As great as the carrot is though, it’s probably the amazing walks and tramps along with the Turoa Ski Field that draw people to Ohakune year round, but especially in winter when the town really comes alive. Our last trip there though was in early winter before the ski season began, so we almost had the whole place to ourselves.
The township itself has a really nice vibe to it, and feels just like the mountain ski town that it is. There’s plenty of cafes and bars to keep you entertained after a hard day on the slopes too. After wandering around there for a while we headed over to “The Junction” on the other side of town as you start to head towards the ski field.
Named due to its proximity to the railway station, it’s a popular spot for the après ski scene, although there’s one less place to party now that the ‘Hot Lava’ bar/club has closed down.
A few years ago we came down for the start of the ski season ‘Mardi Gras’ and the Hot Lava bar was in full swing, so it was a little sad to see it looking a bit rundown. In some ways though, it looks even better now I think, as I love old buildings, and it seems to have more character now that it’s empty.

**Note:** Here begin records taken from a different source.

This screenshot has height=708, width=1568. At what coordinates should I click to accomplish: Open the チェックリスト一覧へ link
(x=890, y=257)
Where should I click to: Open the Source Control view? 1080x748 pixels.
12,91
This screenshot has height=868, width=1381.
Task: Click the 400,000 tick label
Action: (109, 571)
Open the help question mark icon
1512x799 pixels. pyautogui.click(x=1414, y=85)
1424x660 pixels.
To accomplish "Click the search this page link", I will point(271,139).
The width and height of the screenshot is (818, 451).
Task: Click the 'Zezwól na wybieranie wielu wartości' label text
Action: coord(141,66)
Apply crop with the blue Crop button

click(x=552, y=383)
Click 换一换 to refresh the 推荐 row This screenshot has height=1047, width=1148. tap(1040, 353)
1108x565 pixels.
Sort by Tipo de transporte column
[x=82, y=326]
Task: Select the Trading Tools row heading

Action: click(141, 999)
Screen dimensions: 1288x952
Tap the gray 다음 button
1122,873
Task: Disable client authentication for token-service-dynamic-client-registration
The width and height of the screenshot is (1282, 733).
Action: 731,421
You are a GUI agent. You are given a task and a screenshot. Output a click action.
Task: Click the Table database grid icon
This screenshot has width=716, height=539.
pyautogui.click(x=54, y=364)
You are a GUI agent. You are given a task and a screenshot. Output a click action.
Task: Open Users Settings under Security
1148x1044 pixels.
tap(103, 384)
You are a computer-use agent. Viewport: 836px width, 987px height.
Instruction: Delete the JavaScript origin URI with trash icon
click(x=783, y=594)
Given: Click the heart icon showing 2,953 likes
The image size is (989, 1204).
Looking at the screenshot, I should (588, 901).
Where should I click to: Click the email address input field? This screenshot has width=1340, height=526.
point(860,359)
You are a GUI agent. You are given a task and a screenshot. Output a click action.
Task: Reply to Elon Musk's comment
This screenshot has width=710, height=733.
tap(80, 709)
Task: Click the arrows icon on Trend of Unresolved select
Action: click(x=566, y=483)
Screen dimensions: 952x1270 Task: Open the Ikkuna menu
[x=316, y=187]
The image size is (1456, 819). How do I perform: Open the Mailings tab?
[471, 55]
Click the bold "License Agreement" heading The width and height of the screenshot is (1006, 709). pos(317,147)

Just a short drive up from the Junction is the Mangawhero DoC Camp where we chose to base ourselves for a few days. A great little campground, with hardstand parking areas arranged around a centre circle giving a nice communal feel. We were the only ones there though so not much of a community going on 🙂
From the campground it’s not far to the Mangawhero Falls which are worth checking out, as is the hour-long Forest Walk which passes the campground.
A little further up Ohakune Mountain Road is the start of a truly spectacular walk, the track to the Waitonga Falls. The path starts off climbing through native bush before it opens up onto a walkway across an alpine bog, with spectacular views of the snow-covered Mt. Ruapehu.
The track then descends steeply to the river near the base of the Waitonga Falls, which, at 39m, are the tallest in Tongariro National Park. You can see the waterfall from the end of the track, but for the more adventurous it’s possible to traverse the river bed and banks to get right to the base of the falls. Firstly, you need to cross a very slippery, wobbly log, a little further downstream, and then work your way back along the opposite bank, crossing rocks and crawling through the bush. It’s not easy to get right up to the falls, but it’s well worth the effort.
Turoa Ski Field
After the walk we drove the last few kms up the mountain to the Turoa Ski Field to park up for some lunch. We’ve eaten with some pretty amazing views and this one had to be right up there with the best of them. The mountain looked absolutely stunning, with the blue skies contrasting sharply with the blindingly white snow.
With lunch out of the way we were itching to explore the mountain. There’s always something special about walking around a ski field when it’s not open, especially when there’s snow around. Knowing that in just a couple of weeks’ time this place will be packed with boarders and skiers, it’s nice to enjoy the last moments of peace and tranquillity.
Not far up the mountain from the carpark is a lake which, on a calm day, has the most amazing reflections of the mountains in its still blue waters and it’s worth the steep climb up the hill to enjoy the breath-taking scenery.
No trip out this way would be complete without a visit to Horopito Motors, just a 10 minute drive from Ohakune. Made famous in the 1981 movie ‘Smash Palace’, it’s unique amongst car yards due to their policy of never scrapping any car that came in, meaning that there’s cars here dating right back to the 1920s.
We spent an amazing few hours exploring the many acres of grounds that are strewn with every vehicle imaginable, all with the most incredible rusty patinas of blues, browns and oranges – just like works of art started by man, but finessed by mother nature.
Heading back out of Ohakune towards Waiouru and the Desert Road, we stopped off at the scene of the Tangiwai Train Disaster which is on the left after around 15 minutes. There’s a very informative memorial here dedicated to the 151 people who died on a cold night on Christmas Eve, 1953, after the Tephra dam, which held back Mt Ruapehu’s crater lake, collapsed. This caused a lahar to race down the Whangaehu river, destroying the bridge pillars just prior to the arrival of the Wellington to Auckland steam train, sending it plunging into the icy waters of the river.
There’s a short walk out to the bridge from the parking area with signs to show the carriages final resting places, although they can’t be actually seen today. A very beautiful and serene and reflective place, well worth stopping off for a while if you are passing by.